◆ TASKS TO PERFORM ◆
a - Please answer these questions from the Gaia transients article:
(i) In what month and year did Gaia begin mapping the sky?
(ii) For how many stars will Gaia measure positions, distances, velocities and spectra?
(iii) In what city is the small team using Gaia data to discover transients?
b - Write the next few paragraphs of the Gaia transients article, picking up after its final sentence.

◆ DOCUMENT SEGMENT ◆
## Start
Finding Transients with Gaia

Thank you to Dr Simon Hodgkin of the Astronomical Survey Unit, Institute of Astronomy, Cambridge for this very interesting article.Artist’s impression of Gaia14aae. Credit: Marisa Grove/Institute of Astronomy

Gaia is the European Space Agency’s mission to map the Milky Way, measuring positions, distances, velocities and spectra for 1 billion stars spread in our Galaxy and throughout the Local Group.

Gaia began mapping the sky in August 2014 with its two telescopes, and billion-pixel CCD camera. Right now we are working hard to produce the first catalogue, which will be publically released to the whole world late this summer.

A small team in Cambridge is also using the Gaia data to discover transients. Transients are objects that suddenly appear in the night sky and then fade away to nothing. If you stare at the sky with a large enough telescope, you would see that there is a population of these eruptive variable objects constantly coming and going. We made a movie of the history of Supernovae to illustrate that here: https://www.youtube.com/watch?v=lv8HtH-O3uQ.
## End
◆ RECORDED INFORMATION ◆
## Start
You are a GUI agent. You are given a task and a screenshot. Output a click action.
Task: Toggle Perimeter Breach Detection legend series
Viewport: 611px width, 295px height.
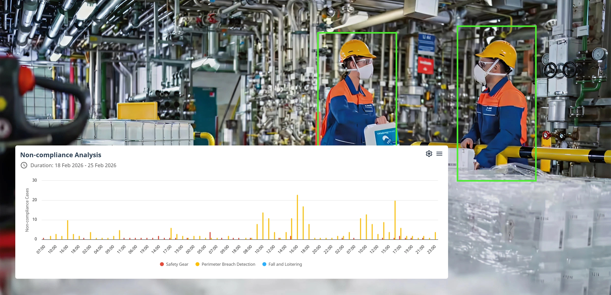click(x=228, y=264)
## End
◆ RESPONSES TO THE EXERCISE ◆
a -
(i) August 2014
(ii) 1 billion
(iii) Cambridge

b -
Examples of transients are Supernovae and Nova. A Supernova is one of the most dramatic events in the night sky, and results from the massive explosion of a star (see https://gaia.ac.uk/science/guest-stars-gaia/exploding-stars for more information).

In late 2015 we began testing Gaia’s transient discovery potential. We found and published 273 “Alerts” for new transients we found with Gaia. We manage to classify 108 of these, including 74 Supernovae. The discoveries are published on our webpages at: https://gaia.ac.uk/selected-gaia-science-alerts. Our most exciting discovery was an outburst from a faint star, which we published as Gaia14aae. Thanks to community follow-up, including work from a network of amateur astronomers (the Center for Backyard Astrophysics), we identified Gaia14aae as a very rare kind of Cataclysmic Variable called an AM CVn system. An AM CVn is a binary system where both stars are almost completely made of Helium, and the most massive star is a tiny white dwarf, about the size of the Earth, which is cannibalizing it’s companion. Our new system is particularly exciting because it is eclipsing – the larger donor star passes in front of the white dwarf blocking it out periodically every 50 minutes.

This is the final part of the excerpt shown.